Neighboring Community Gets Served, Kind of

By Brook McGinnis

On Jan. 28 the sun rose upon a normal Saturday on the Saint Leo University campus, but this was no ordinary day, this was Community Service Day.

This year marked the 14th  year of Community Service Day on campus, a time for the Saint Leo population to give back to its community.This Saturday would see a modest turnout as compared to past years; could this be because a lack of desire of service from the Saint Leo community or could there be competing interests with Gasparilla and the Kumquat Festival?  Both of which were scheduled for the same day this year.

There is no clear answer, but Paige Ramsey-Hamacher, Associate Director for Multicultural and international Services, and the administration coordinator of Community Service Day for the last 14 years, doesn’t think so.

“The President’s Staff select the date for community service a year in advance,” says Ramsey-Hamacher.
The competing interests coupled with the recent decision to remove the requirement of Introduction to the University Experience or SLU100 students to participate in Community Service Day are the most likely causes for the reduced turnout.  This decision to remove the requirement for community service from SLU100 was an academic decision, according to Ramsey-Hamacher and Jessica Cannon, Vice President of Operations at the Student Government Union (SGU).

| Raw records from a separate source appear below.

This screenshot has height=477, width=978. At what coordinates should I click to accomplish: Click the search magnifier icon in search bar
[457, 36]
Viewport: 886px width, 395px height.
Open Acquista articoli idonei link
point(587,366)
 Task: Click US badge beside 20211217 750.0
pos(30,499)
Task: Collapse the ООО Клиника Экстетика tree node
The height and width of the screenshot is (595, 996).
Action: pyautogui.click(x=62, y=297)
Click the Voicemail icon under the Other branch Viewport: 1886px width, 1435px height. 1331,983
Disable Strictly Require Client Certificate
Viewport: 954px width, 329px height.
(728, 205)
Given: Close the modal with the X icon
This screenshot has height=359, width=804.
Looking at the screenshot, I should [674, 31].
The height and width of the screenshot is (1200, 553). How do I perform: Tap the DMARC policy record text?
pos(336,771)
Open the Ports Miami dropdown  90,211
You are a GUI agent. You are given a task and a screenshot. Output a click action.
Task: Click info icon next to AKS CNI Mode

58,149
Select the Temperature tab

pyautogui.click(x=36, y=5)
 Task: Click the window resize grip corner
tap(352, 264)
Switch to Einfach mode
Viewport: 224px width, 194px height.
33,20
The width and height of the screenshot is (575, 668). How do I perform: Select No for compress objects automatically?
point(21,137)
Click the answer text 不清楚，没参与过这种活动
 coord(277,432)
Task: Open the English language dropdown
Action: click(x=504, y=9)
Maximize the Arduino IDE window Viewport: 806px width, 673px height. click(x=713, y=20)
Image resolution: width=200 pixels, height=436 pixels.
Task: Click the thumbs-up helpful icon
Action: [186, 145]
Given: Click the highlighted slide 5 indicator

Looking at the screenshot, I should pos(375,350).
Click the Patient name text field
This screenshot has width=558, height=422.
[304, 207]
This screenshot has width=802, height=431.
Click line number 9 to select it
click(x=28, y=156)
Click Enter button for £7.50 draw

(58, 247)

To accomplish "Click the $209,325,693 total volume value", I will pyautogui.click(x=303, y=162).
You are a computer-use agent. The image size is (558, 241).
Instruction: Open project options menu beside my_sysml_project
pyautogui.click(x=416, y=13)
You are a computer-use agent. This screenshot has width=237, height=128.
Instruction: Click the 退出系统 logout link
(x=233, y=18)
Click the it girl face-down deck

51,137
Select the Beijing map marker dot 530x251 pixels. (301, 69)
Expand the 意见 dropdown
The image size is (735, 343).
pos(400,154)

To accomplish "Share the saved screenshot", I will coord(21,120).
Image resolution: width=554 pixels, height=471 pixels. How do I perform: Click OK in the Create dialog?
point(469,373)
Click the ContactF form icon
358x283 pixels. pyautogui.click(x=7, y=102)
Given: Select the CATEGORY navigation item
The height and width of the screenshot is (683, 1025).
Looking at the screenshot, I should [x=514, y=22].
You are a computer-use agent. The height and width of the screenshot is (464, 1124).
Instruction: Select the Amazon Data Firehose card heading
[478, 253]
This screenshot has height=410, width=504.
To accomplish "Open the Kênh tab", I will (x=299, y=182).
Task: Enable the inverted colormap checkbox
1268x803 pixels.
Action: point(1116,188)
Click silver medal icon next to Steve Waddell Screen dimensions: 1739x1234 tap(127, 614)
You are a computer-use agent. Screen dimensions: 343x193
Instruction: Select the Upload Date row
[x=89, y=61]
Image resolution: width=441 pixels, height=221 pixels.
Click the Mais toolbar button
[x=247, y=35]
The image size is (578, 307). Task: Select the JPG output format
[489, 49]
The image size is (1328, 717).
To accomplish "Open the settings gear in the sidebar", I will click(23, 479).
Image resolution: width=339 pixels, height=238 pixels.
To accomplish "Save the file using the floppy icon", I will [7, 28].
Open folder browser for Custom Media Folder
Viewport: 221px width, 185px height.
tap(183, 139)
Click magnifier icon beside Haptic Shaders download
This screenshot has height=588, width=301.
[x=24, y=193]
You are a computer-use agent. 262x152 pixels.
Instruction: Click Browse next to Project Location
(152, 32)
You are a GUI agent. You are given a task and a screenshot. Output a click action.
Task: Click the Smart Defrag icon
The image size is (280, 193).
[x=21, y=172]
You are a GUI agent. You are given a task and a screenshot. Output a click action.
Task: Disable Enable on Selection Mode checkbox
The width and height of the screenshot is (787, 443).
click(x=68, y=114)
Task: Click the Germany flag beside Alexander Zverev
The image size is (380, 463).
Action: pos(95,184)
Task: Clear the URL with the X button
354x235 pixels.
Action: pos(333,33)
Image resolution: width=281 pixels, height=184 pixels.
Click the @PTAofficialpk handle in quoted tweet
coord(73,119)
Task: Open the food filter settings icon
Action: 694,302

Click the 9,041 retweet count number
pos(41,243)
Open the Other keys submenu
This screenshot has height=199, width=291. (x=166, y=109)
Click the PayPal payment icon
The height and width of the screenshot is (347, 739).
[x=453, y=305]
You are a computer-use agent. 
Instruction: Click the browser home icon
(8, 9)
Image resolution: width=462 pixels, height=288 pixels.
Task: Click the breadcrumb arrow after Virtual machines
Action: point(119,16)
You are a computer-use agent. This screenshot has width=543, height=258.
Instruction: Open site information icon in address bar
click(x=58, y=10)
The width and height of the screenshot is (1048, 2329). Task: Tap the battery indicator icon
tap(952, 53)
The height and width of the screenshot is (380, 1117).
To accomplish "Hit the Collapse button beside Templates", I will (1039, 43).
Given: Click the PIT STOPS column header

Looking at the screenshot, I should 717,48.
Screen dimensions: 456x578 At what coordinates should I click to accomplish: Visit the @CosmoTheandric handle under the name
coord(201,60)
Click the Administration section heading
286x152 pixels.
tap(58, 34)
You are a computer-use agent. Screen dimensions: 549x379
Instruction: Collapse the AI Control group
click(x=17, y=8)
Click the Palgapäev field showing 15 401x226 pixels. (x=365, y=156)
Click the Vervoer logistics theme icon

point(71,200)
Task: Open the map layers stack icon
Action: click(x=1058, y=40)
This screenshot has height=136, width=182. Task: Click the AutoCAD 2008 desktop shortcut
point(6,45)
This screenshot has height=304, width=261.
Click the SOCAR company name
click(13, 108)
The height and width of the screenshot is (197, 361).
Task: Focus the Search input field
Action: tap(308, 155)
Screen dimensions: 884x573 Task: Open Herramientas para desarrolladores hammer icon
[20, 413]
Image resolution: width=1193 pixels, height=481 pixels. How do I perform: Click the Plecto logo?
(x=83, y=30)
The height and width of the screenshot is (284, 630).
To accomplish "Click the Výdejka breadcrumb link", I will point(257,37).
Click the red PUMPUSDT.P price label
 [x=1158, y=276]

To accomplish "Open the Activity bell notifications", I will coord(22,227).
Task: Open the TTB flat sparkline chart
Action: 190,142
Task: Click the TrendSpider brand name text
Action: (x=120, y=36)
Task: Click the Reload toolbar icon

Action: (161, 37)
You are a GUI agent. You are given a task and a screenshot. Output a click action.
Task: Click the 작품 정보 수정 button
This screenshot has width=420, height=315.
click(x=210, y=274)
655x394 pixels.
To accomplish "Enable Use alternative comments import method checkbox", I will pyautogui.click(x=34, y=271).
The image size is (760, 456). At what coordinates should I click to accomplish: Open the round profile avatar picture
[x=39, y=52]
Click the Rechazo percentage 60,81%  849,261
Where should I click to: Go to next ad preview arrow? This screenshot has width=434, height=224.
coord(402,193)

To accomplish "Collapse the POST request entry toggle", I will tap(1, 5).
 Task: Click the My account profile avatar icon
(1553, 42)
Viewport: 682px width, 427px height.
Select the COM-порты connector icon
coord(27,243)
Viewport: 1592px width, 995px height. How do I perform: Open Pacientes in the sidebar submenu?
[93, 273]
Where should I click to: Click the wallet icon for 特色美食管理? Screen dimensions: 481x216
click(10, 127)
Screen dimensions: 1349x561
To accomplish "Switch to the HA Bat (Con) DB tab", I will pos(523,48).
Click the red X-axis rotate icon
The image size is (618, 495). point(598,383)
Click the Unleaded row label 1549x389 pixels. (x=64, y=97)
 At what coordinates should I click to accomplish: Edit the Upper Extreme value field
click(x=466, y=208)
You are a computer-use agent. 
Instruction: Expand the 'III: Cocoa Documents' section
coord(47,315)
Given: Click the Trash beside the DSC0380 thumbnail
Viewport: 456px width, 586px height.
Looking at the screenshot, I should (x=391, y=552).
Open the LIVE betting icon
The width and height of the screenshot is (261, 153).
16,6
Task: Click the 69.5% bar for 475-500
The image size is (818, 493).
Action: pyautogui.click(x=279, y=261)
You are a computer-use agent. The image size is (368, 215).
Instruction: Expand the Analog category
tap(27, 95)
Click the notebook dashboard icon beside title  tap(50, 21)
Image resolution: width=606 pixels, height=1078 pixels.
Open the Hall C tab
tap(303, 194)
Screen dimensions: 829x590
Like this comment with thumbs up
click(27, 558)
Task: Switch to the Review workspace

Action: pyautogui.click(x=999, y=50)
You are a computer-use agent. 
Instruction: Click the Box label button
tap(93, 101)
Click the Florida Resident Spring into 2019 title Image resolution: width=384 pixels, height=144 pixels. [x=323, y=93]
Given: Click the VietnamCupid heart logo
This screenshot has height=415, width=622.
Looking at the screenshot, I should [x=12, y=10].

With a reduction in turnout, why then continue the Community Service Day? The answer there is simple; one has but to look at the core values of Saint Leo University for the answer.  The second core value at Saint Leo is Community. It is this value of Community that prompts the directive from the Student Government Union to require 25 percent participation from student organizations on campus and 75 percent from the Greek organizations. While the service is compulsory, it is not mandatory that the service be done on Community Service Day; the completion date for this required service is not till February 15, according to Cannon.

Cannon further stated that “The SGU feels it is our responsibility to serve the community and that Community Service Day allows us to tie back to that community practicing our core value of community and responsible stewardship.”

Ramsey-Hamacher expanded upon this notion when she expressed that the purpose of the 25/75 requirement is to “Develop the notion of giving back. While mandatory, the thought is to help instill a sense of giving back.” She even added that it’s a great opportunity for students, faculty and administration to work side by side in an environment that they would never have in the classroom “to develop a sense of community by doing service next to people you might otherwise never meet.”

It is easy to look at Community Service Day and find a way to do something else that day, but as responsible members of the Saint Leo community there needs to be a greater notion to others. Helping the needs of many by volunteering a mere four hours, twice a year, is something that every member of the Pride should consider.